Le piratage, à la fin 2009, du site de jeux en ligne RockYou.com a été un tournant. Il a permis à la communauté des pirates de mettre la main d'un seul coup sur 14,3 millions de mots de passe différents. Quand on considère qu'il y en avait en tout 32 millions, en incluant les doublons, on comprend qu'il y en avait certainement plusieurs qui se répétaient à quelques occasions.

Cette immense nouvelle base d'informations leur a été utile de deux façons.

D'abord, il faut savoir que la majorité des mots de passe sont cryptés en utilisant le même protocole. Et que ce protocole donne toujours le même résultat pour le même mot de passe. Si votre mot de passe est « motdepasse » (sans les guillemets), l'équivalent crypté est « b6edd10559b20cb0a3ddaeb15e5267cc ».

En « traduisant » ainsi les 14 millions de mots de passe saisis, les pirates ont pu créer un outil qui convertit plusieurs des mots de passe les plus populaires de façon presque instantanée. Si le vôtre en fait partie, il ne vaut pas grand-chose.

Mais plus encore, les pirates ont tiré quelques leçons en observant ces 14 millions de mots de passe. Par exemple, la majuscule, s'il y a lieu, est presque toujours au début. Les chiffres, à la fin.
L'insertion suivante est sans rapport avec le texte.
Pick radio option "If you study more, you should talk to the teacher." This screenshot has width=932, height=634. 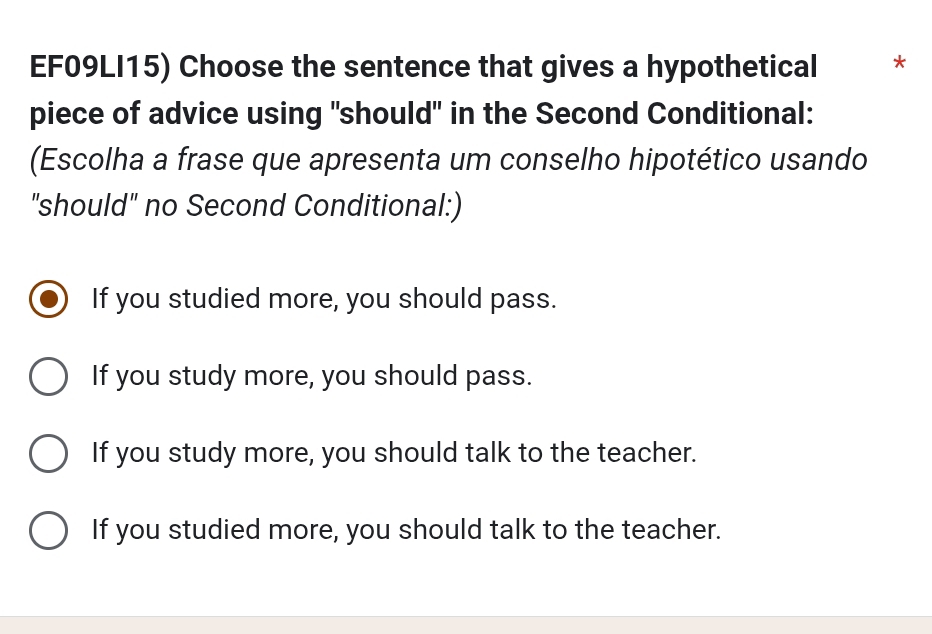point(48,453)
Et les gens aiment beaucoup combiner leur prénom et leur année de naissance.

Du coup, ils ont pu concevoir des logiciels qui, plutôt que d'essayer toutes les combinaisons possibles et imaginables, se concentrent d'abord sur les plus probables. 

Les résultats ont été spectaculaires. Alors que pirater un seul mot de passe pouvait prendre des jours, l'auteur rappelle que 90 % des 6,5 millions de mots de passe cryptés dérobés à LinkedIn en juin dernier avaient été décodés à peine six jours plus tard.

À l'ère du commerce électronique, de l'informatique en nuage, des transactions bancaires en ligne, du télétravail et de la virtualisation, jamais la sécurité d'autant d'argent n'a reposé sur des mots de passe. Que ce soit pour votre propre compte ou celui de votre entreprise, l'article d'Ars Technica doit servir de réveil.